# STAC Catalogs on the SURF dCache Storage

We search for some assets in the [Sentinel-2 Open Data collection available on AWS](https://registry.opendata.aws/sentinel-2-l2a-cogs/), querying the [Earth Search STAC API end point](https://earth-search.aws.element84.com/v0):

In [1]:
from pystac_client import Client

In [2]:
STAC_API_URL = "https://earth-search.aws.element84.com/v0"

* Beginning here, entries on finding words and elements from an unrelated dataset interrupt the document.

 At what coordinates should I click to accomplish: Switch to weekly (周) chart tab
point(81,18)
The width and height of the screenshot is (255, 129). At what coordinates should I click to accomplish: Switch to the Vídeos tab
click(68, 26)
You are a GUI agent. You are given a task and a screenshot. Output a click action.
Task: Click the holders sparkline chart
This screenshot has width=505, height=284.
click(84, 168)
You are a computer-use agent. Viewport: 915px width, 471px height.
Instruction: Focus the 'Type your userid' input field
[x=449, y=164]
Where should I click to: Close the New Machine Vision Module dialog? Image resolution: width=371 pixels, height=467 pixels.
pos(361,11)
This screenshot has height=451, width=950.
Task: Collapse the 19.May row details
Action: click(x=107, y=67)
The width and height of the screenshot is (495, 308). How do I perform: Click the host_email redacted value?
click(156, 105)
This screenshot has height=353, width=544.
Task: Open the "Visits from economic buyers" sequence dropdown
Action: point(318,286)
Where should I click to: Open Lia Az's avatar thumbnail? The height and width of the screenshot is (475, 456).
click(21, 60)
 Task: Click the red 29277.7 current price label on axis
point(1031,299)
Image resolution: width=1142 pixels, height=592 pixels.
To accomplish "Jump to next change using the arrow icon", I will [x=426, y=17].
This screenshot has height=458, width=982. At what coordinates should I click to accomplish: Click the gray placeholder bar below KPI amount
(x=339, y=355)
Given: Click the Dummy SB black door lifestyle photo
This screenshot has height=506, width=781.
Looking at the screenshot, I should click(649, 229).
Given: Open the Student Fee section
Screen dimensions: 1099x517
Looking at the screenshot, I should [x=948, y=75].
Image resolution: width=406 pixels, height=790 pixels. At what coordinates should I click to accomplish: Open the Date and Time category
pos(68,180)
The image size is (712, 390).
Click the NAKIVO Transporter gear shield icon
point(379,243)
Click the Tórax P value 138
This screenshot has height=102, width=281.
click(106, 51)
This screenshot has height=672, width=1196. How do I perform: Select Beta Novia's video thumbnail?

client = Client.open(STAC_API_URL)

# search assets
search = client.search(    
    collections=["sentinel-s2-l2a-cogs"],
    datetime="2018-03-16/2018-03-25",
    # query Sentinel-2 tile 5VNK
    query=[
        "sentinel:utm_zone=5",
        "sentinel:latitude_band=V",
        "sentinel:grid_square=NK"
    ]
)

In [3]:
# get all items matching the query
items = search.get_all_items()

We create a STAC catalog to save the items found using [PySTAC](https://pystac.readthedocs.io/en/latest/index.html):

In [4]:
from pystac import Catalog, Item

In [5]:
# create new catalog
catalog = Catalog(
    id='s2-catalog',
    description='Test catalog for Sentinel-2 data'
)
catalog

<Catalog id=s2-catalog>

In [6]:
# add search results to catalog
catalog.add_items(items)
catalog.describe()

* <Catalog id=s2-catalog>
  * <Item id=S2B_5VNK_20180325_1_L2A>
  * <Item id=S2A_5VNK_20180324_0_L2A>
  * <Item id=S2B_5VNK_20180322_0_L2A>
  * <Item id=S2B_5VNK_20180319_0_L2A>


Let's save the catalog on the dCache storage. For authentication we use a macaroon (see [here](https://github.com/sara-nl/GridScripts/blob/master/get-macaroon) for instructions on how to generate the token), but username/password authentication can aso be employed. We use [STAC2dCache](https://github.com/NLeSC-GO-common-infrastructure/stac2dcache) to provide the functionality to read/write PySTAC objects from/to the dCache storage system:  

In [7]:
import os
import stac2dcache

token_filename = os.path.expanduser("~/dcache/macaroon.dat")
stac2dcache.configure(token_filename=token_filename)

In [8]:
urlpath = "https://webdav.grid.surfsara.nl:2880/pnfs/grid.sara.nl/data/eratosthenes/disk/tmp-sentinel-2-catalog"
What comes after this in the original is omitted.